- What the task asks -
Each line of the records below that contains "will" needs to be copied.

Stored items:
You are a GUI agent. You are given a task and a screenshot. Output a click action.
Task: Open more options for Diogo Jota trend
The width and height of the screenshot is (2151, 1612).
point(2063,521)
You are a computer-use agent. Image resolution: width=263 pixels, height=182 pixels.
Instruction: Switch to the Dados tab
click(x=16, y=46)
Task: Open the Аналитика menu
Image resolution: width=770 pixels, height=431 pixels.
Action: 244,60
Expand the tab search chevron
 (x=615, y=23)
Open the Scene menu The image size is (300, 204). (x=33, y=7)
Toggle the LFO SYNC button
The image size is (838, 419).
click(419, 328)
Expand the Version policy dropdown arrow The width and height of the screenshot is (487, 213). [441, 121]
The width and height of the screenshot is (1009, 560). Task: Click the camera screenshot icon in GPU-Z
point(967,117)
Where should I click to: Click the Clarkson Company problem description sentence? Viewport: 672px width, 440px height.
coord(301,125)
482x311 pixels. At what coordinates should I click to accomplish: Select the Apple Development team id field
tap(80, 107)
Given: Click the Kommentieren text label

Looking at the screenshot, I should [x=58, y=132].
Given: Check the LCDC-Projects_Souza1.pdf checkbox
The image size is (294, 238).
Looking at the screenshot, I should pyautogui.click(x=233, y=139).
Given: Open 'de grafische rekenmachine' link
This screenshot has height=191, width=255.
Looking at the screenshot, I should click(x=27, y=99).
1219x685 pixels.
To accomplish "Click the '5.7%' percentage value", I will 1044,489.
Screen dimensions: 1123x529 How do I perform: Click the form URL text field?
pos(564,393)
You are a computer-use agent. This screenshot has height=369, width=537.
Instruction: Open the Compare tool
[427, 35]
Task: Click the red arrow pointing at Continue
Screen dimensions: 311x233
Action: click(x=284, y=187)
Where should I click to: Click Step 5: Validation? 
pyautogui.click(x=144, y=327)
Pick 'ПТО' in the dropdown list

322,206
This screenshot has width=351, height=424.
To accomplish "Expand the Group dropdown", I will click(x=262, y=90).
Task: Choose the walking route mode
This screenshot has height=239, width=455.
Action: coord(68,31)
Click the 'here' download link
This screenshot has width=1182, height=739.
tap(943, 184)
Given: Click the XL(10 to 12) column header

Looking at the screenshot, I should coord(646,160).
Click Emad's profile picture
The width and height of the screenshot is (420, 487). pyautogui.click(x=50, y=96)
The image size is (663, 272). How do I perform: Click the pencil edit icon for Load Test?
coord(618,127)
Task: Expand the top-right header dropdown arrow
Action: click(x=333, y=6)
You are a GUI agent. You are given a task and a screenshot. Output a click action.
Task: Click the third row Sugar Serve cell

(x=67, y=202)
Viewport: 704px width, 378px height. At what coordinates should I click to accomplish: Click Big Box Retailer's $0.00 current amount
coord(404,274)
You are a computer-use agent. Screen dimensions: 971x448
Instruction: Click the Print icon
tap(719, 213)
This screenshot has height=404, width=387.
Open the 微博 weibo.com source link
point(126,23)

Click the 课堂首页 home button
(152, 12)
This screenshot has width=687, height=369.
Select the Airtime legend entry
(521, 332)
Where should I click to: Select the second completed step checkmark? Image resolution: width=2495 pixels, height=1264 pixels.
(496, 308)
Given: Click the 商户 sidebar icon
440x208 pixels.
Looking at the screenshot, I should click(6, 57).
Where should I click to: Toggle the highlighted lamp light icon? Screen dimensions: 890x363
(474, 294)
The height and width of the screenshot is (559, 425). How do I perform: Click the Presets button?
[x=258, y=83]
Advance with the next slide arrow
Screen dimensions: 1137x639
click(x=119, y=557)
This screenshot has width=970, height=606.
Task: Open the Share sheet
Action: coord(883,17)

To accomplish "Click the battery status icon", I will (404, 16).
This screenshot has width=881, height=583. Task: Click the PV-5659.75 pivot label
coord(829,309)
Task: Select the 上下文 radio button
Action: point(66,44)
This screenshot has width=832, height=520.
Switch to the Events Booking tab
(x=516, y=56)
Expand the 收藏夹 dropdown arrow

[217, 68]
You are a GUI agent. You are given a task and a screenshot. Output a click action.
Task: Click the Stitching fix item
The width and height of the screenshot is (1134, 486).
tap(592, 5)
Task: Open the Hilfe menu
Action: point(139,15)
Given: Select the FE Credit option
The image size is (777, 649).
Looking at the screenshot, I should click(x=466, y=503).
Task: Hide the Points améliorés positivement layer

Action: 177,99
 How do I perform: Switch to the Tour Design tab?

- Exercise result -
To accomplish "Click the '5.7%' percentage value", I will 1044,489.
To accomplish "Expand the Group dropdown", I will click(x=262, y=90).
To accomplish "Click the battery status icon", I will (404, 16).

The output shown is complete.